現在、38週の妊婦さんの待機中・・ふたつのいのちのために 一ヵ月間 最優先に時間を費やす。お産は待つもの・・と昔から言われるが 妊婦さんとともに 産婆も待つ。  いつでもスタンバイできるように・・備える 。私は人一倍 小心かもしれない 待つは修業の如く・・結構 厳しい。いつものようにスタンバイで疲れきる。

 正期産域37週を前に2週間安静入院。日が替わり、退院になっていたその日の夜中にくしゃみと同時に破水。そして陣痛。0時過ぎのメールで状況はわかり、直観的に満潮にやってくる・・と思った私は 二時間寝て 午前二時 くまの手に祈り 天国の小塩すずさん青山にいつものようにヘルプをお願いしました。 西の空高く満月近い月が ひかりを放っていた夜・・病院へ。中休み中だった陣痛が 到着と同時に強まり 満潮5分前元気な産声が聞けました。分娩室の前でパパとふたり手を合わせ 静かに祈ってました・・気持ち良かった 楽しかったと明日香ママはキラキラの笑顔で言いました。
 自分の気持ち次第でどこでだって いいお産はできます。

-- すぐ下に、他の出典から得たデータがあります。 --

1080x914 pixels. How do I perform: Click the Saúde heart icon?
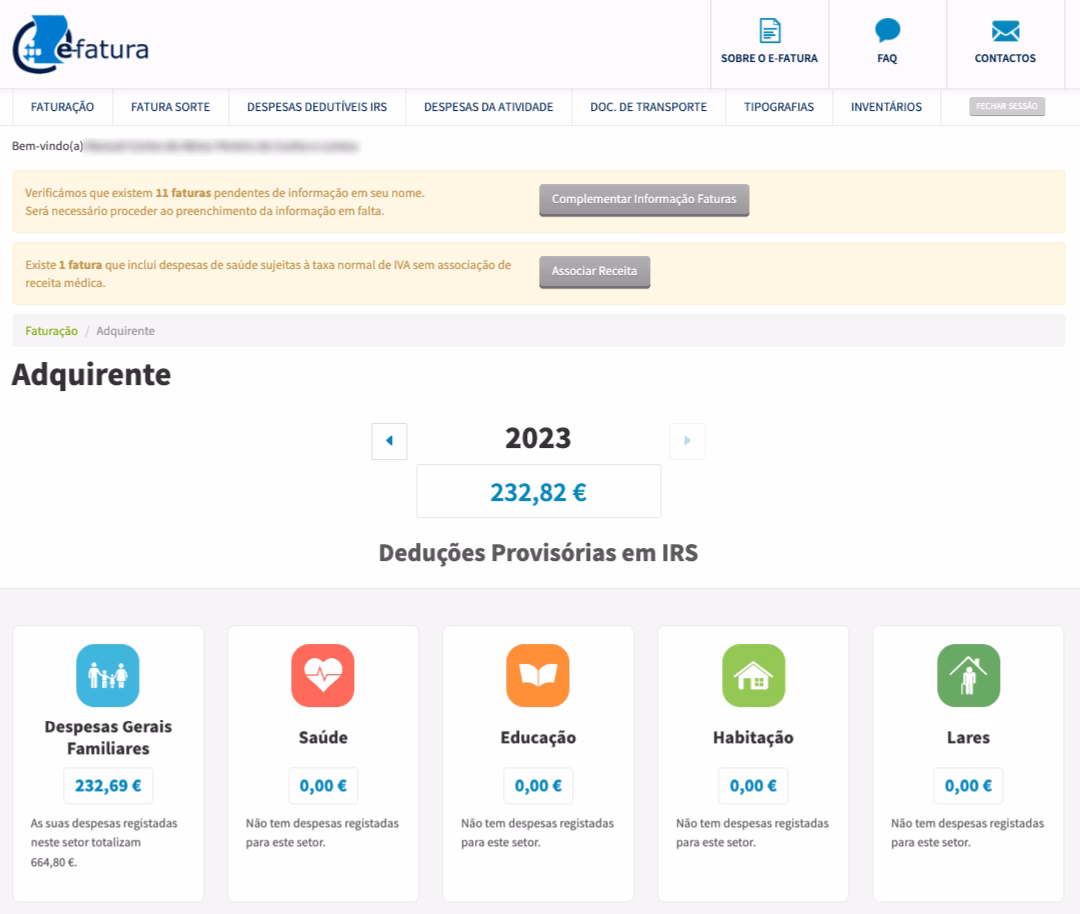[323, 676]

たとえ 病院であっても。明日香ママが証明してくれました。一日遅れで テレビ取材依頼が再び。助産院でもいいようにスタンバイしてましたが ごめんなさいね、運命はこのように。
 お産に備え一度はキャンセルした、川越 帯津病院へ明日行けるようにしてくれたのでしょ?タオちゃん。ありがとう。おめでとう おめでとう・・

 そして24 25日は、熊の手を使わせていただいたお礼を兼ね、水窪へ。昨年も行った西浦田楽オールナイトです。身も心も清まりそうな 寒修行並の厳しい見学。たぶん、今年はひとりで行ってきます。